For members


Everything that changes in Germany in July 2022

From energy relief measures and an increase in the minimum wage to rules for making it easier to cancel contracts online, here's what's changing in Germany this July.

A cuckoo clock in Schonach, Baden-Württemberg.
A cuckoo clock in Schonach, Baden-Württemberg. Photo: picture alliance/dpa | Philipp von Ditfurth

No more free rapid Covid tests for all

Taxpayer-funded Covid-19 rapid tests or Bürgertests are no longer free for everyone. Under the Health Ministry’s plans, the tests will cost €3, however, some groups of people will still get them for free. 


Financial relief for families

As part of the government’s energy relief package, the Kinderbonus will be paid out to families in July. Each child entitled to child benefit will receive a one-time bonus of €100.

Due to inflation and rapidly rising food prices, recipients of social assistance benefits, Hartz-IV and asylum benefits will also get a cash boost in July. They will receive two payments of €100 each and their children €20 each.

€9 ticket and fuel tax cut continues

Germany’s €9 monthly public transport ticket offer continues until the end of August so people will be able to buy a ticket and use it in July. Similarly, the fuel tax cut is in force until the end of August. 

A Covid test centre in Rostock.

A Covid test centre in Rostock. Rapid tests will no longer be free for all from July. Photo: picture alliance/dpa | Bernd Wüstneck

End of the EEG levy 

The Russian war on Ukraine is causing energy prices to rocket upwards. To help people in Germany deal with the price hikes, the coalition government in Germany has decided to abolish the Renewable Energy Act (EEG) charge.

The EEG levy is a green tax that has been used to fund investment in solar and wind power as part of the energy transition. Until January 1st, 2022, it added 6.5 cents per kilowatt hour to people’s energy bills, but at the start of the year, it was reduced to 3.72 cents per kilowatt hour.

From July people in Germany will no longer have to pay the levy. However, It’s not clear whether this will really save consumers much money, due to energy costs going up significantly. 

READ ALSO: Will German energy bills really come down soon?

Increase in the minimum wage

As Chancellor Olaf Scholz of the Social Democrats promised before the German federal election last year, the minimum wage is being raised this year. It is to be gradually increased to €12 by October 2022. In January the minimum wage rose to €9.82, in July it will rise to €10.45.

More financial relief measures come into force in Germany in July.

More financial relief measures come into force in Germany in July. Photo: picture alliance/dpa | Jonas Walzberg

Pension increase

People who receive pensions in Germany will get more money from July. In the states that formerly comprised West Germany, pensions will rise by 5.35 percent, in the former East German states by 6.12 percent. The German pension insurance fund says it is one of the highest adjustments since the introduction of pension insurance.

**Dataset excerpt**

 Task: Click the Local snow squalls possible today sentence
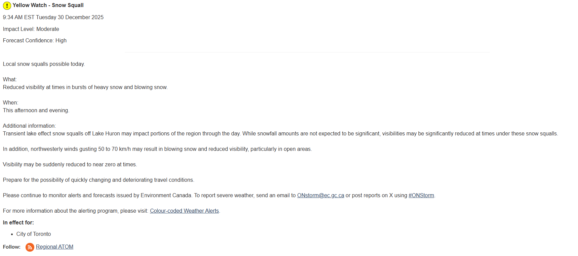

**Exercise description**
From the article on changes in Germany in July 2022, reproduce word for word the stretch that begins with "From energy relief" and ends with "them for free.". None of the lines are needed for this.

**Reply to the exercise**
From energy relief measures and an increase in the minimum wage to rules for making it easier to cancel contracts online, here's what's changing in Germany this July.

A cuckoo clock in Schonach, Baden-Württemberg.
A cuckoo clock in Schonach, Baden-Württemberg. Photo: picture alliance/dpa | Philipp von Ditfurth

No more free rapid Covid tests for all

Taxpayer-funded Covid-19 rapid tests or Bürgertests are no longer free for everyone. Under the Health Ministry’s plans, the tests will cost €3, however, some groups of people will still get them for free.